STORED DATA below:

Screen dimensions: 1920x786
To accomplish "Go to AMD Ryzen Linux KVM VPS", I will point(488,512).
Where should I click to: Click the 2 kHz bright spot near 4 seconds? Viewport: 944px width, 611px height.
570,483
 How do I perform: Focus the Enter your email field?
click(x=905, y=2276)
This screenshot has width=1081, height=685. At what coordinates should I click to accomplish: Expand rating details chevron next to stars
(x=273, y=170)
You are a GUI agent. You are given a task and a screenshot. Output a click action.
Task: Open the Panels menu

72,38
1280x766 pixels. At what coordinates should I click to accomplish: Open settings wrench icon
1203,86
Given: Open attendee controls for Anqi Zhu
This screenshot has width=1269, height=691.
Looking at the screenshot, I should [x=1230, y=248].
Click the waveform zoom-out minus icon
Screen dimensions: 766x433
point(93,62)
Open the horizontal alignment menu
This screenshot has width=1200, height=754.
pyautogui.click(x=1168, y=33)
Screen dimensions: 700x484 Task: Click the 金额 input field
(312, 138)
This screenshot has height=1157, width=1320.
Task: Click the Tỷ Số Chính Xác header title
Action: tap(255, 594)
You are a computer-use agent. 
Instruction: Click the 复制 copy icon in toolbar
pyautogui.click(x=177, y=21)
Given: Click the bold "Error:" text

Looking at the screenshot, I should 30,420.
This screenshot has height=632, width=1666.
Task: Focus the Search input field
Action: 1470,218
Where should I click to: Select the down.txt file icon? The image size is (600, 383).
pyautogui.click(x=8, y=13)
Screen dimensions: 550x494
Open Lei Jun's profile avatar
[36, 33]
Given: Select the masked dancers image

End of STORED DATA.

→ WORK TASK
Write the records out again. Keep every line exactly as it is.

→ ANSWER FOR THE TASK
Screen dimensions: 1920x786
To accomplish "Go to AMD Ryzen Linux KVM VPS", I will point(488,512).
Where should I click to: Click the 2 kHz bright spot near 4 seconds? Viewport: 944px width, 611px height.
570,483
 How do I perform: Focus the Enter your email field?
click(x=905, y=2276)
This screenshot has width=1081, height=685. At what coordinates should I click to accomplish: Expand rating details chevron next to stars
(x=273, y=170)
You are a GUI agent. You are given a task and a screenshot. Output a click action.
Task: Open the Panels menu

72,38
1280x766 pixels. At what coordinates should I click to accomplish: Open settings wrench icon
1203,86
Given: Open attendee controls for Anqi Zhu
This screenshot has width=1269, height=691.
Looking at the screenshot, I should [x=1230, y=248].
Click the waveform zoom-out minus icon
Screen dimensions: 766x433
point(93,62)
Open the horizontal alignment menu
This screenshot has width=1200, height=754.
pyautogui.click(x=1168, y=33)
Screen dimensions: 700x484 Task: Click the 金额 input field
(312, 138)
This screenshot has height=1157, width=1320.
Task: Click the Tỷ Số Chính Xác header title
Action: tap(255, 594)
You are a computer-use agent. 
Instruction: Click the 复制 copy icon in toolbar
pyautogui.click(x=177, y=21)
Given: Click the bold "Error:" text

Looking at the screenshot, I should 30,420.
This screenshot has height=632, width=1666.
Task: Focus the Search input field
Action: 1470,218
Where should I click to: Select the down.txt file icon? The image size is (600, 383).
pyautogui.click(x=8, y=13)
Screen dimensions: 550x494
Open Lei Jun's profile avatar
[36, 33]
Given: Select the masked dancers image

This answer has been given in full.